Miami – Durante más de seis décadas en el poder, el Partido Comunista de Cuba ha resistido sanciones, crisis económicas y embargos. Sin embargo, enfrenta ahora uno de sus mayores desafíos, ante la presión directa de la administración Donald Trump, que ha endurecido las restricciones comerciales hacia la isla.
Tras el derrocamiento del presidente venezolano Nicolás Maduro —uno de los principales aliados de Cuba—, Trump ha intensificado su retórica contra La Habana y afirmó recientemente que tendría “el honor de tomar Cuba pronto”. Aunque sus palabras generaron incertidumbre, fuentes diplomáticas aseguran que Washington busca la salida del presidente Miguel Díaz-Canel como parte de negociaciones para evitar una eventual intervención militar.

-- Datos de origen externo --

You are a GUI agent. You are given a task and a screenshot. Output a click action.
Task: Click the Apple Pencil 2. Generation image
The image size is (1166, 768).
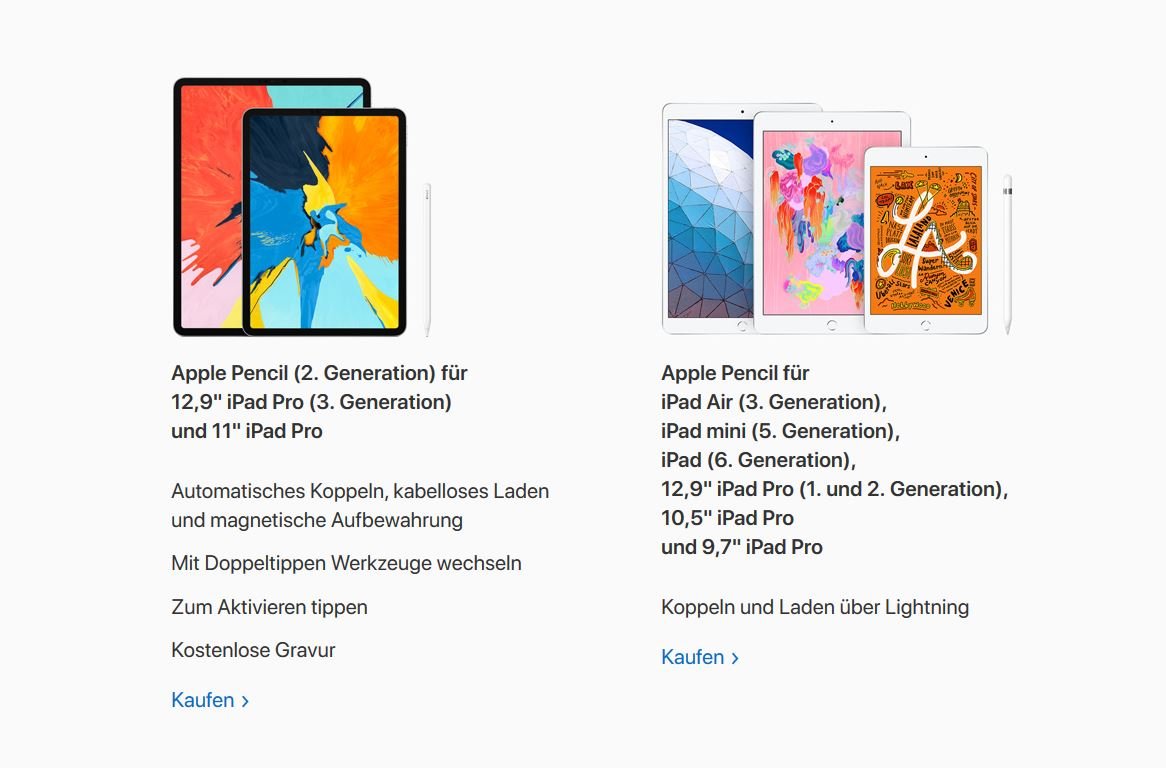tap(428, 259)
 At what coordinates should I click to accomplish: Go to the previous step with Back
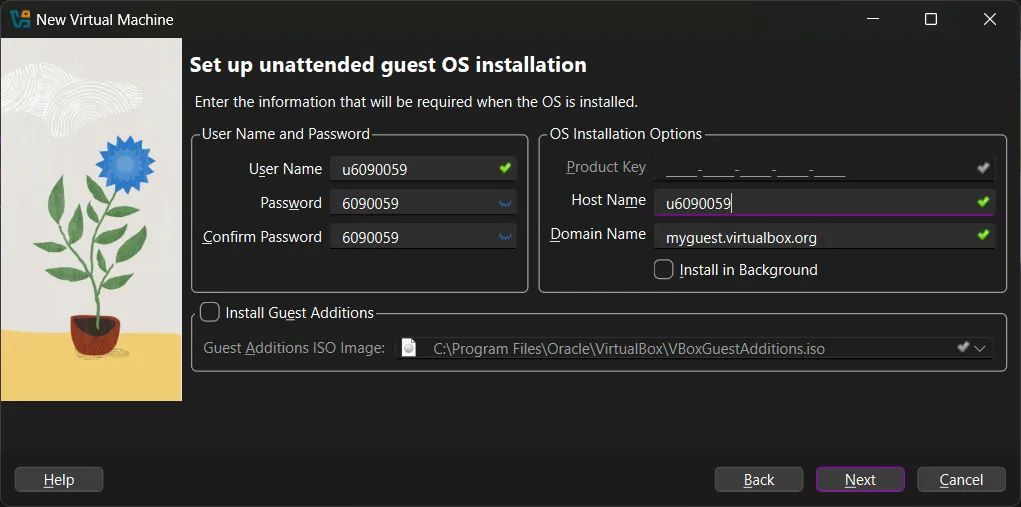click(x=759, y=480)
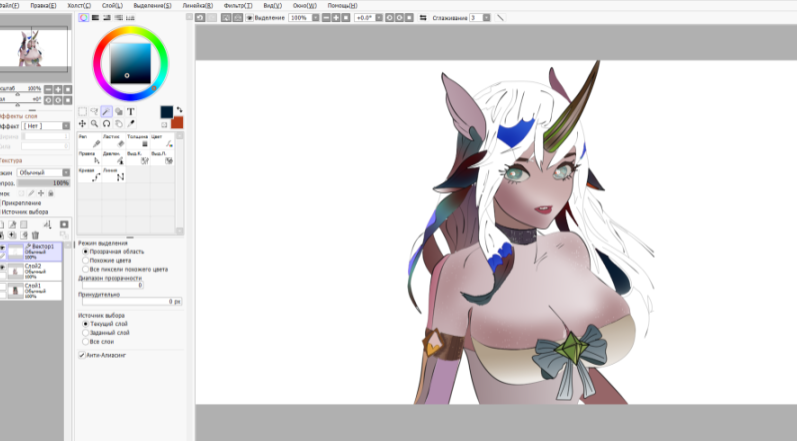
Task: Select the Слой1 layer
Action: click(x=31, y=291)
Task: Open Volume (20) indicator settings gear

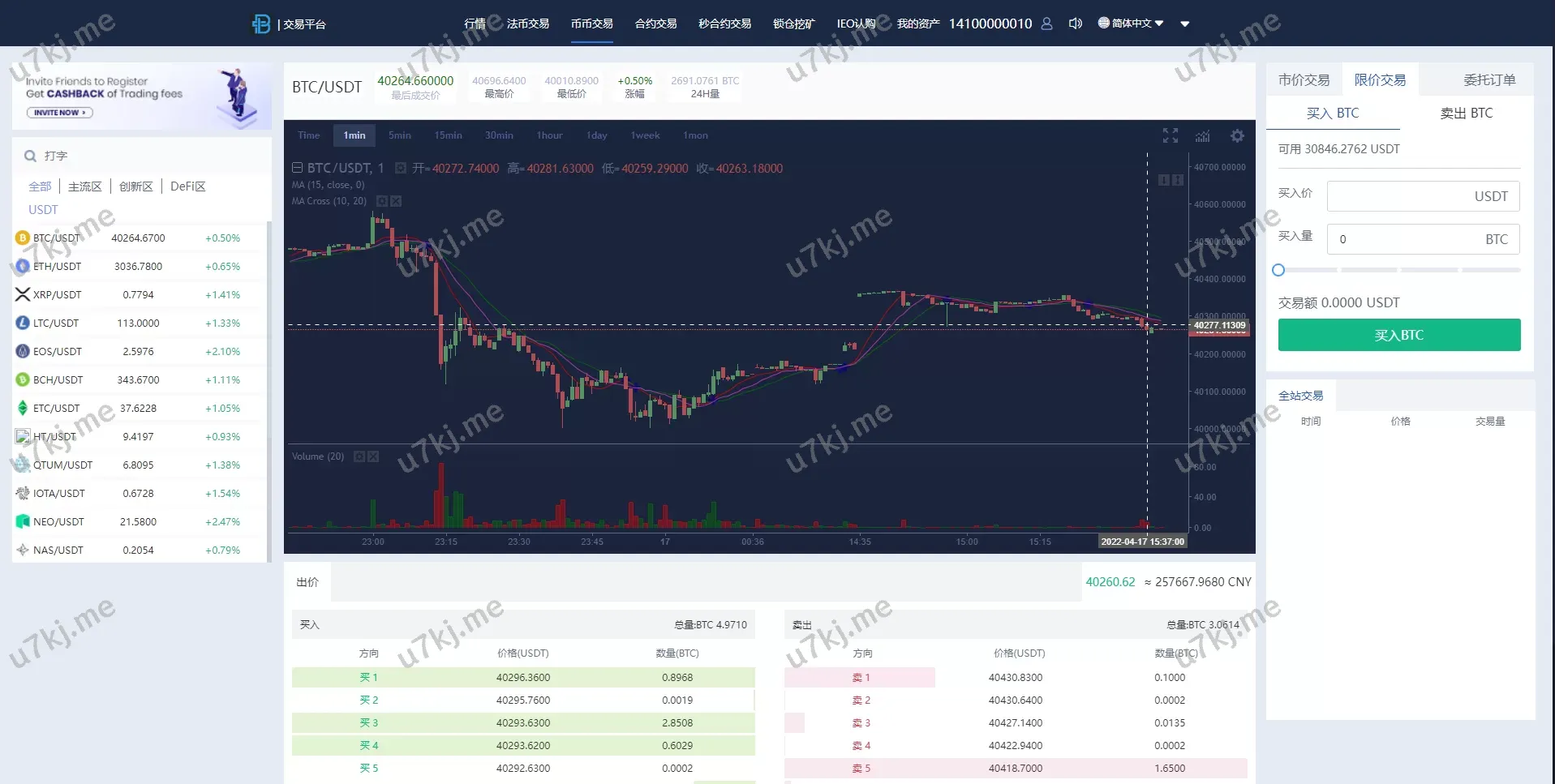Action: [x=359, y=456]
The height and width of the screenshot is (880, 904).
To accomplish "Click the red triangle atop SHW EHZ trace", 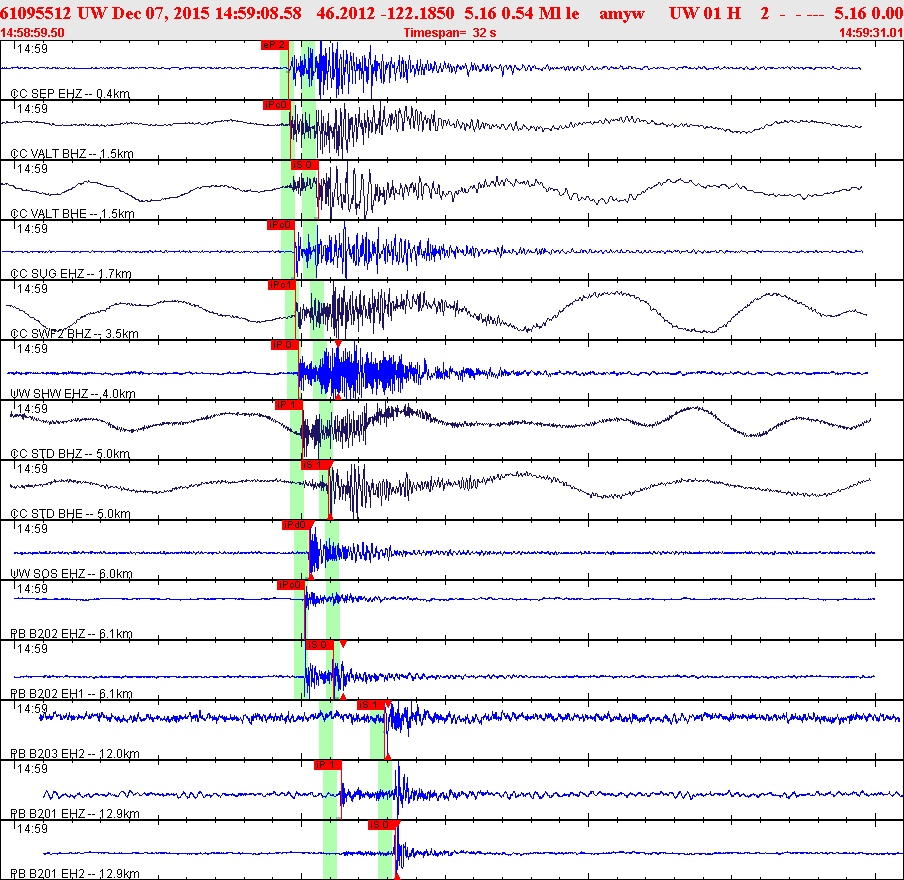I will click(338, 344).
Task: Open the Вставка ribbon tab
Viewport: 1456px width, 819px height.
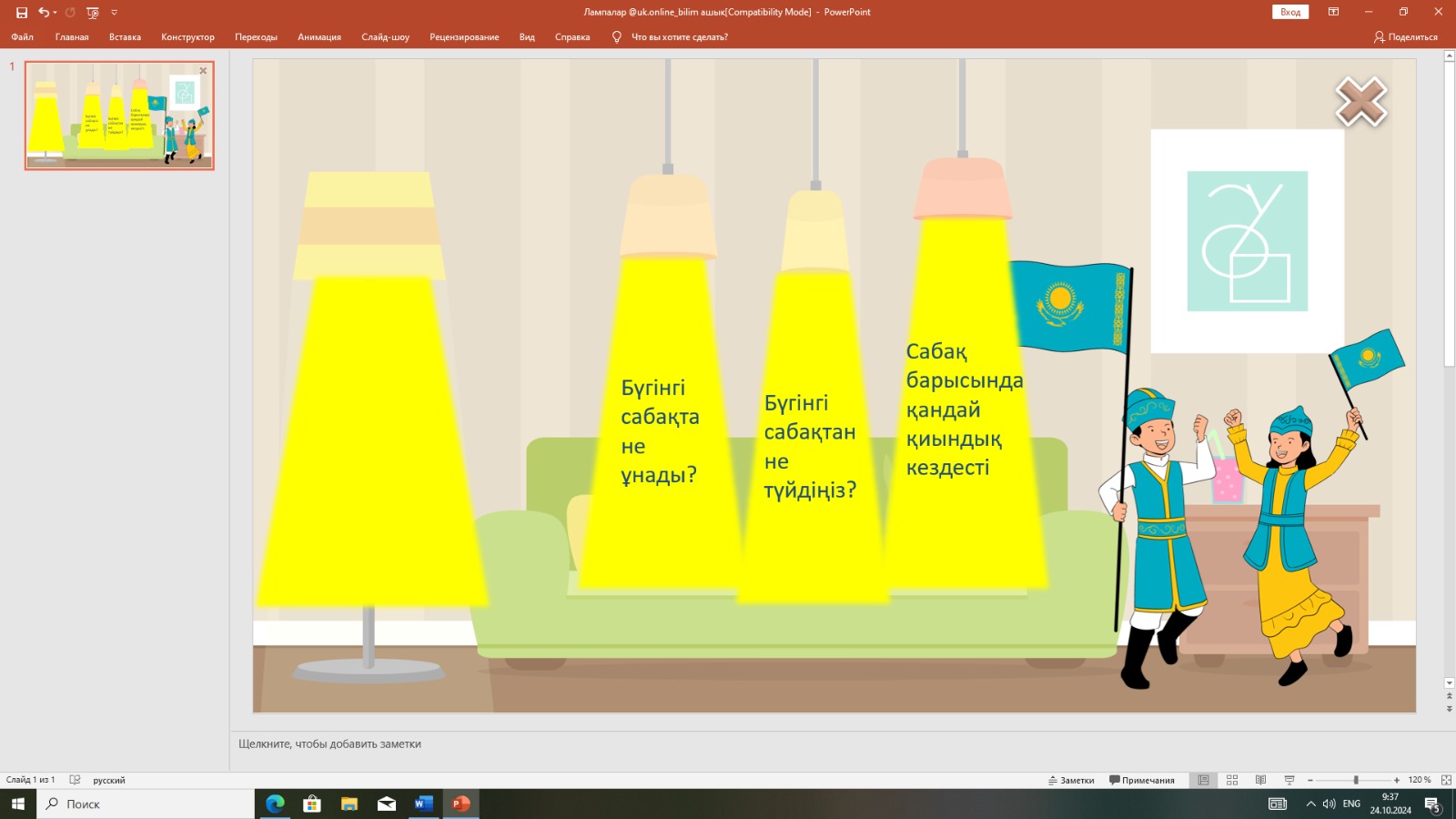Action: pyautogui.click(x=125, y=37)
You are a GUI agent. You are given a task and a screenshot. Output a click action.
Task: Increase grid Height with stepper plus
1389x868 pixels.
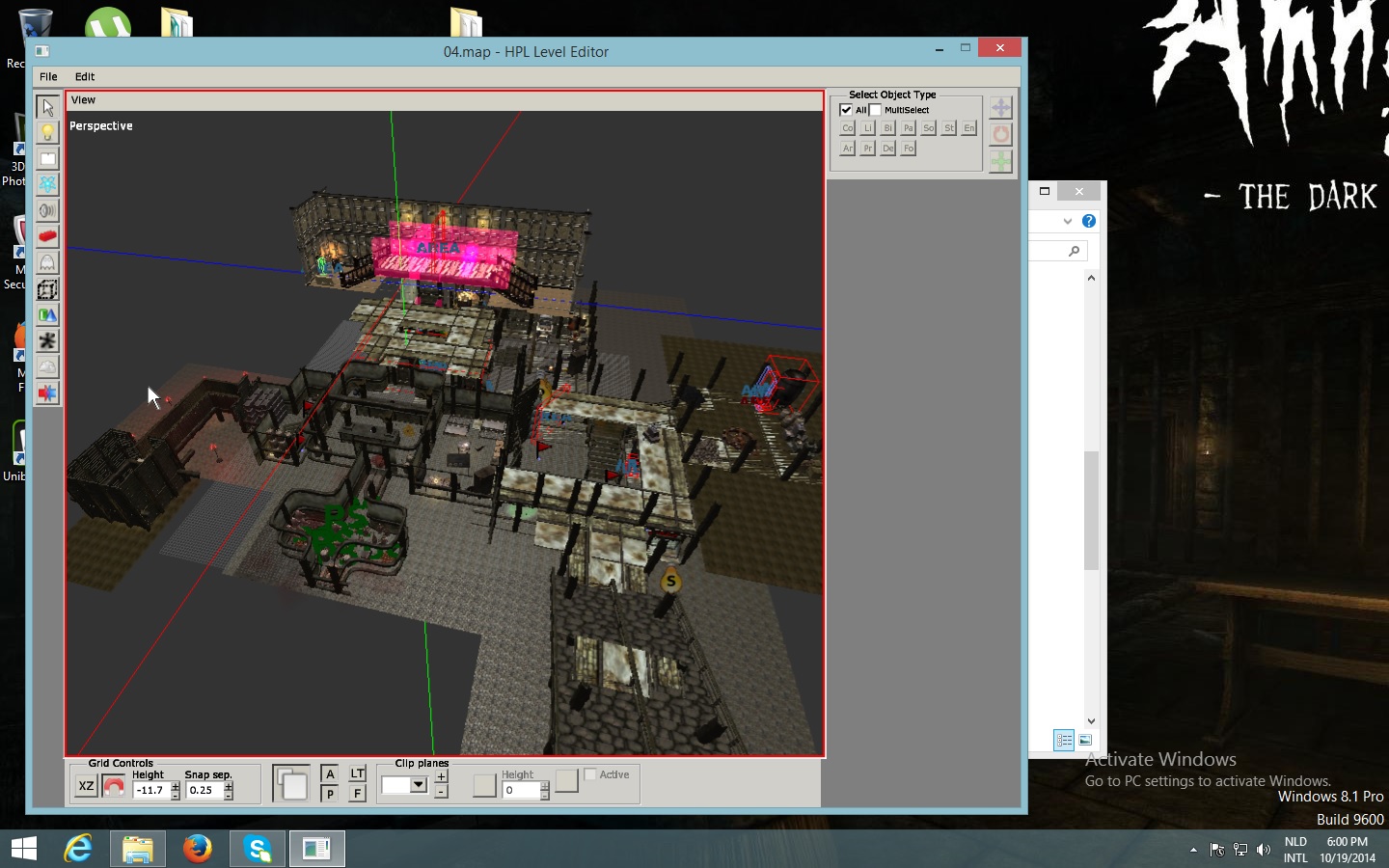point(176,785)

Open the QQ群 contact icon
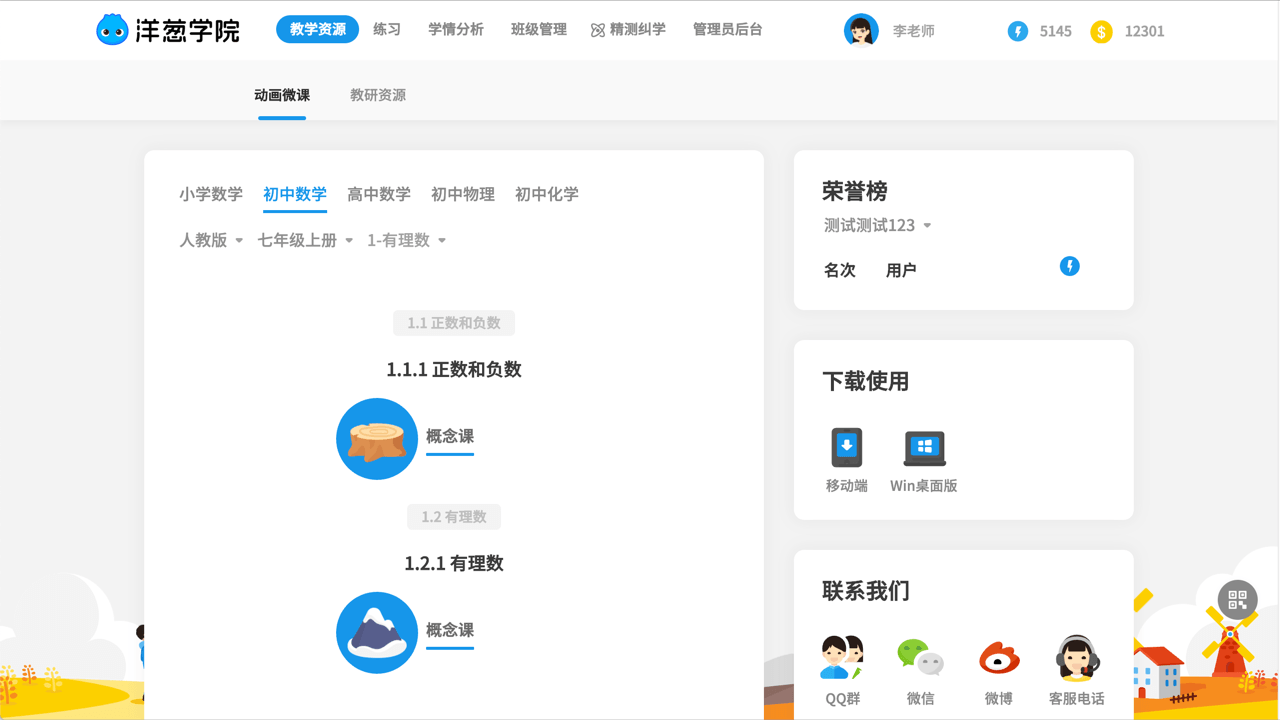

Sin un bloqueo formal declarado, la política de Trump ha paralizado el intercambio comercial con la isla. En marzo, el ingreso de petróleo, alimentos y otros bienes se desplomó: ningún buque extranjero llegó a sus puertos, según datos de la firma marítima Windward. El número de escalas portuarias se redujo de un promedio mensual de 50 en 2025 a solo 11 ese mes, todas de origen nacional, la cifra más baja desde 2017.
El impacto ha sido devastador. Los 11 millones de habitantes de Cuba enfrentan apagones prolongados y la atención médica se ve afectada por la falta de combustible para ambulancias y generadores hospitalarios. El país produce apenas el 40% del petróleo que necesita.
“Todos los residentes cubanos están sufriendo la grave inaccesibilidad al combustible y sus consecuencias en el acceso a alimentos, hospitales y transporte”, explicó Ian Ralby, director de la consultora de seguridad marítima I.R. Consilium.
Aunque la administración Trump no ha restablecido formalmente las restricciones a las exportaciones impuestas antes del gobierno Biden, la incertidumbre ha congelado el comercio. En 2024, las exportaciones de alimentos estadounidenses a Cuba alcanzaron los 490 millones de dólares, su nivel más alto desde 2009, pero ahora la actividad marítima está detenida.
La tensión aumentó luego de que Trump anunciara una “cuarentena” —término que evocó la crisis de los misiles de 1962— para impedir que petróleo venezolano llegara a Cuba. También amenazó con aranceles a países que abastecieran la isla, lo que generó inquietud en México, cuyo gobierno había permitido envíos de su empresa estatal Pemex.
Díaz-Canel respondió afirmando: “Cuba es un Estado libre, independiente y soberano. Nadie dicta lo que hacemos… Nos prepararemos para defender la patria hasta la última gota de sangre”.
Ante las críticas internacionales de que las sanciones están agravando la crisis humanitaria, el secretario de Estado Marco Rubio moderó el discurso y autorizó el envío de ayuda humanitaria valorada en tres millones de dólares, además de permitir embarques de combustible a empresas privadas cubanas. Rubio defendió la medida como un intento de apoyar al incipiente sector privado, aunque analistas dudan de su efectividad.
“Las industrias cubanas no han florecido porque el régimen no se los ha permitido”, dijo Rubio. Sin embargo, expertos señalan que la falta de capital y el control estatal sobre la gasolina hacen difícil que las nuevas políticas alivien la crisis.
El empresario estadounidense John Felder, que desde 2012 exporta vehículos eléctricos a Cuba, advirtió que la incertidumbre domina en la isla: “Los cubanos, incluso en su angustia, temen lo que viene”.